US: Massachusetts Employer's UIM Coverage Available to Injured Worker Only Where Employer "Explicitly" Purchased Coverage to Benefit Employees

Citing Massachusetts law for the proposition that an employee cannot recover for work-related injuries under both workers' compensation and her employer's UIM coverage, the First Circuit Court of Appeals recently affirmed a decision by a federal district court in Massachusetts that had granted the defendant insurance company's motion for summary judgment. Plaintiff was a Rhode Island resident and a former employee of a Massachusetts corporation. She was seriously injured in an accident while driving one of the employer's vehicles as part of her job duties. The accident occurred in Boston. Plaintiff filed a third-party claim against the alleged tortfeasor, whose insurance company paid the full policy limit of $20,000.00, which was insufficient to cover Plaintiff's damages. She also filed for and received workers' compensation benefits through the Rhode Island workers' compensation system, and she made a UIM claim against her personal automobile insurance company, which she settled for the policy limit of $25,000.00. Finally, she sought to recover under the UIM provision of the employer's automobile insurance policy, which was provided by the defendant. The court indicated that there was no evidence the employer "explicitly purchased" the UIM coverage "for the purpose of providing [such] coverage (or any other coverage) to employees injured in the course of their employment.

See Baker v. St. Paul Travelers Ins. Co., 2012 U.S. App. LEXIS 4018 (1st Cir., Feb. 28, 2012).

See generally Larson's Workers' Compensation Law, § 110.05.

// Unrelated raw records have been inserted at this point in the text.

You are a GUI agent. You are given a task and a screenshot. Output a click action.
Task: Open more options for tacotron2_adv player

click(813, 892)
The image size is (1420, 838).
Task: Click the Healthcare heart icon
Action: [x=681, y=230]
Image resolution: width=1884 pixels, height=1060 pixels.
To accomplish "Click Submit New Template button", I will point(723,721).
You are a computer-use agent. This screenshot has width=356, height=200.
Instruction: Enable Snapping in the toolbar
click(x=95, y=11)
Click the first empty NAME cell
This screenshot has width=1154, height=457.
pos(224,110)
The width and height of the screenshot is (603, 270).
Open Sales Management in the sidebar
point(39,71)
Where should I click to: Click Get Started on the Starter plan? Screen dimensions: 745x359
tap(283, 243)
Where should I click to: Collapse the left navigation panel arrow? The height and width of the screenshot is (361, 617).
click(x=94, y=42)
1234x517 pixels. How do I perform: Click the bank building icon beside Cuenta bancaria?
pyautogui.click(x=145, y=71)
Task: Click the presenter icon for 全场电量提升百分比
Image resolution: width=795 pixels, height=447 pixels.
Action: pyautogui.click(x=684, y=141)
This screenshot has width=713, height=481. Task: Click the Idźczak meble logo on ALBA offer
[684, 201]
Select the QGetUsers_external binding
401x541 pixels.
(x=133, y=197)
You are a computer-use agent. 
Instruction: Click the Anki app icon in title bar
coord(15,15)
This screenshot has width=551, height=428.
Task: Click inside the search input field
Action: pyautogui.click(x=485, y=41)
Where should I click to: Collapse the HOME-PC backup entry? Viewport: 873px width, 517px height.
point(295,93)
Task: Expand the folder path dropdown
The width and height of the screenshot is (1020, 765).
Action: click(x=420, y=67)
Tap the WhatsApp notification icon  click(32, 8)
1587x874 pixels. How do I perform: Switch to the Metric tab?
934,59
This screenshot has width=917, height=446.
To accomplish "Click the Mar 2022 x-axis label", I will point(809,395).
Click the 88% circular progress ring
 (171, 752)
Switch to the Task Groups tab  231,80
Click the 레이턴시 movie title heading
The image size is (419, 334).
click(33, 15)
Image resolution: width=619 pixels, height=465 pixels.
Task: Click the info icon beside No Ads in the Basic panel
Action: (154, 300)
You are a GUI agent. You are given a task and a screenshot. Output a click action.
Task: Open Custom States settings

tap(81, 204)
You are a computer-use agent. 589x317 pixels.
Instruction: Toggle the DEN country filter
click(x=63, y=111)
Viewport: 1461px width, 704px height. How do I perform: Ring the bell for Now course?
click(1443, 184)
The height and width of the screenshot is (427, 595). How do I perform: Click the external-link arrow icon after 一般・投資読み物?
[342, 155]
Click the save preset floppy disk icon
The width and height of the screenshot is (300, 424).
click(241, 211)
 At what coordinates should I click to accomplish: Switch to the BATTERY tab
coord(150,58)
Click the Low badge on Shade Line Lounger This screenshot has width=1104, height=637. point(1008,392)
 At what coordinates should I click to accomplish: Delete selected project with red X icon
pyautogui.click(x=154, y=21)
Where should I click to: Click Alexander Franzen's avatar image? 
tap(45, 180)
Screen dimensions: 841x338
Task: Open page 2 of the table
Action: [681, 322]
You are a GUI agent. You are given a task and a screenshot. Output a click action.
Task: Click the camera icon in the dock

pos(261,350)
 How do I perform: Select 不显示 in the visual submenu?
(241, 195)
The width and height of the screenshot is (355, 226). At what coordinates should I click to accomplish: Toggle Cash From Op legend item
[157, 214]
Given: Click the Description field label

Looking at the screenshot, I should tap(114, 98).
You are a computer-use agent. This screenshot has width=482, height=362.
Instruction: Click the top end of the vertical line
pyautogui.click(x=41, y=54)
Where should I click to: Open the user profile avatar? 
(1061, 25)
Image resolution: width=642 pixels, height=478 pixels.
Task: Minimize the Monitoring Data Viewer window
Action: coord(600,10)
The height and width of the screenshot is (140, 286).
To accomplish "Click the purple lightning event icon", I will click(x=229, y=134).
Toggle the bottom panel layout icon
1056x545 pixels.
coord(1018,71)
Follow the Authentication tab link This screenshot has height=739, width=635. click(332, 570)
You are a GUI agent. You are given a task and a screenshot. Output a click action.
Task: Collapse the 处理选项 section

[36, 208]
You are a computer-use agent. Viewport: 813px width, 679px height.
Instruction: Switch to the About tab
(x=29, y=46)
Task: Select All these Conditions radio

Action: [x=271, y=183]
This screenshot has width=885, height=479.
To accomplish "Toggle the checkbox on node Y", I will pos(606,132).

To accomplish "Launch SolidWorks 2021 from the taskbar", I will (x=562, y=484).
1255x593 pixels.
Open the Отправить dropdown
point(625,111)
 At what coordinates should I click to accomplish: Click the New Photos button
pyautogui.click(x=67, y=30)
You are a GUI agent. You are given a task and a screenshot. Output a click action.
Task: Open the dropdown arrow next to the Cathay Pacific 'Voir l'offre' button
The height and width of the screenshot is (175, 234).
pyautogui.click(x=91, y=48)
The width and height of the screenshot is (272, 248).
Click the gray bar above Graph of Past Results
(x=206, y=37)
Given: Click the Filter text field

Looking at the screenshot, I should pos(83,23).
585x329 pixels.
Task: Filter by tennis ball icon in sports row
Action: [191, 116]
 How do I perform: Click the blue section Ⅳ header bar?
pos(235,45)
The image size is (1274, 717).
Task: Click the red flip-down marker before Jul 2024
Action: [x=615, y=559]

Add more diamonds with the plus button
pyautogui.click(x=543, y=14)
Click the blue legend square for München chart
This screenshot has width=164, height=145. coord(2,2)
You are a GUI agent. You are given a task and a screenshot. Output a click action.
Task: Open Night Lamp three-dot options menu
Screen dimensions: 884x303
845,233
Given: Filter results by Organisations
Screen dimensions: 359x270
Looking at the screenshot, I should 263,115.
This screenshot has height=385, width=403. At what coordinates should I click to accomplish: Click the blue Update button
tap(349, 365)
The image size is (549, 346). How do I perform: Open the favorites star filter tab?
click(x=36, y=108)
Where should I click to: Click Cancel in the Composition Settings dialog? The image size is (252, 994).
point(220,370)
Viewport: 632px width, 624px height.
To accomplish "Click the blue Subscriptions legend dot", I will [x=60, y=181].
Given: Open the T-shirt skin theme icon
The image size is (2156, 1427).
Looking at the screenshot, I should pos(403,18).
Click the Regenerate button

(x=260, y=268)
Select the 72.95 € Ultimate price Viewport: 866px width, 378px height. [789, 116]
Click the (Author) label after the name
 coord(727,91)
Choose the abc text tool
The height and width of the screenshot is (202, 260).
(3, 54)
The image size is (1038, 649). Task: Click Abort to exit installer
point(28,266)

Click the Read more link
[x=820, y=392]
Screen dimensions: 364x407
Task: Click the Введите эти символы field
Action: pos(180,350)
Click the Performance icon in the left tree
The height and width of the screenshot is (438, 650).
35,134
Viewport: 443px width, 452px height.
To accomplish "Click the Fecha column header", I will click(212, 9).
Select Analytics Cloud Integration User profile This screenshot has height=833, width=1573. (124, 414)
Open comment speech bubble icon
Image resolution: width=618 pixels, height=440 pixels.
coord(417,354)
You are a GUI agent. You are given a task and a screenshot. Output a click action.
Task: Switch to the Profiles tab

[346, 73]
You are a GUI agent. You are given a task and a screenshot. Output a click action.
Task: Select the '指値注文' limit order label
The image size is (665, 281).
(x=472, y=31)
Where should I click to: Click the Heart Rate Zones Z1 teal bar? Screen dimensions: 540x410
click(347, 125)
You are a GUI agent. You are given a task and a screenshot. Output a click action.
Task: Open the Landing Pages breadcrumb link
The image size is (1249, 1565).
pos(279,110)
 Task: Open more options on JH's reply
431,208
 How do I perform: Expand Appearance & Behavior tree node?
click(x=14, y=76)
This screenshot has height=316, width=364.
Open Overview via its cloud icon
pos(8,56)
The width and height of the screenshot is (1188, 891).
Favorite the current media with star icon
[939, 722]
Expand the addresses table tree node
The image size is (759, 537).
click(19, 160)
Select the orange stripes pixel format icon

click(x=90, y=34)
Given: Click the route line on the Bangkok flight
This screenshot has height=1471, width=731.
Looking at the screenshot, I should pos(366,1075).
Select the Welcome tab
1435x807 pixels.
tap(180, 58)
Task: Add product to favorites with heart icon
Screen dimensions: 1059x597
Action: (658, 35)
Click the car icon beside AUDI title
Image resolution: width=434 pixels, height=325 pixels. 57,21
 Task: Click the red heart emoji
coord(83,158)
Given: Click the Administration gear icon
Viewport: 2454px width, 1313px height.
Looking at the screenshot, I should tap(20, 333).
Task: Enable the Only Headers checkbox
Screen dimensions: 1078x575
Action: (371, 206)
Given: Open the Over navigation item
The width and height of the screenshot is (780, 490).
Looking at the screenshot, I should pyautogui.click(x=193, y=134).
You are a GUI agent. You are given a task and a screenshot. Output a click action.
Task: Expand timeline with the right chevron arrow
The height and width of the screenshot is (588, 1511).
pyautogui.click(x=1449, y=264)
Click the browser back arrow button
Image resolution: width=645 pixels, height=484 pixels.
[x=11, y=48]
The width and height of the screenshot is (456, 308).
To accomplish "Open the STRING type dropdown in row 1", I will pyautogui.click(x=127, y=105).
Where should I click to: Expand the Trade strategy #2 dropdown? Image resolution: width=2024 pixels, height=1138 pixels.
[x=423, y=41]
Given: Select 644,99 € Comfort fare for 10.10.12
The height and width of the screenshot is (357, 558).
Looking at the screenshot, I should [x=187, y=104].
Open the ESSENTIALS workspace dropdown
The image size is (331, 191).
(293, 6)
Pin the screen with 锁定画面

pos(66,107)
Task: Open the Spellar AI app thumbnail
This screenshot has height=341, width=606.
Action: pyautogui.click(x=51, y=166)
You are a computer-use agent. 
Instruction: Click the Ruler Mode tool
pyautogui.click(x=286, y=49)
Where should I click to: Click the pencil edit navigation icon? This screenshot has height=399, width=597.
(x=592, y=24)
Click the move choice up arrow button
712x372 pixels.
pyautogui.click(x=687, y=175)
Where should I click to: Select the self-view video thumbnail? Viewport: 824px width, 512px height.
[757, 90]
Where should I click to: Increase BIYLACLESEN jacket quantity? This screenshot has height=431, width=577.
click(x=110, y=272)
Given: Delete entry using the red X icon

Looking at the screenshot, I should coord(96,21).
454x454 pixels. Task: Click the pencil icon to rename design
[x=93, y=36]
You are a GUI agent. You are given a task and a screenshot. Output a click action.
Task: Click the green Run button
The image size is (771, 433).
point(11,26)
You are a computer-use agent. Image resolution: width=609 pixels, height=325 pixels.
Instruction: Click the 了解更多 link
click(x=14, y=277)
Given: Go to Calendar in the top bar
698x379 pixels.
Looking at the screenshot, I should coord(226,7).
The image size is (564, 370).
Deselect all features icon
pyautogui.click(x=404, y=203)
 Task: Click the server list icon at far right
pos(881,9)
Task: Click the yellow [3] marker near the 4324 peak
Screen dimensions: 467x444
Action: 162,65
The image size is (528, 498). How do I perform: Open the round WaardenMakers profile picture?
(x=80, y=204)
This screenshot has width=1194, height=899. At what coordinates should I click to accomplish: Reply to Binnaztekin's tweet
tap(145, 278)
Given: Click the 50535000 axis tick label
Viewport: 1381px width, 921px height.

CO: 108-Day Continuing Penalty Allowed by Court for Failure to Obtain Medical Review Before Denying Replacement of Breast Implant

A Colorado appellate court recently held that a statutory penalty, computed at a daily rate (and not for a one-time violation) should be assessed against a workers' compensation insurer who failed to obtain medical review prior to denying a request by an injured worker who had requested the replacement of a breast implant. An authorized treating physician (ATP) had approved the replacement. The purpose of the replacement was to replace a 2009 implant that itself had replaced a defective 2008 implant, the need for which resulted from an industrial injury. The court found a continuing 108-day violation.

See Crowell v. Industrial Claim Appeals Office, 2012 COA 30, 2012 Colo. App. LEXIS 238 (Feb. 16, 2012).

See generally Larson's Workers' Compensation Law, §§ 55.04, 135.02.

NY: Court Affirms Finding That Injury Was Not Result of Personal Hypoglycemic Episode

Observing that it is the province of the Board to resolve conflicting medical evidence and that while there was evidence that the employee's fall from his chair might have been due to a hypoglycemic episode, other medical evidence pointed to other, work-related causes, a New York appellate court recently affirmed an award to an employee who injured his head in a fall. The court concluded that the presumption of compensability pursuant to N.Y. Work. Comp. Law § 21 had not been rebutted.

See Matter of Eccles v. Truck-Lite, 2012 NY Slip Op 1400, 2012 N.Y. App. Div. LEXIS 1367 (Feb. 23, 2012). Larson's Workers' Compensation Law, the nation's leading authority on workers' compensation law.

See generally Larson's Workers' Compensation Law, § 130.05.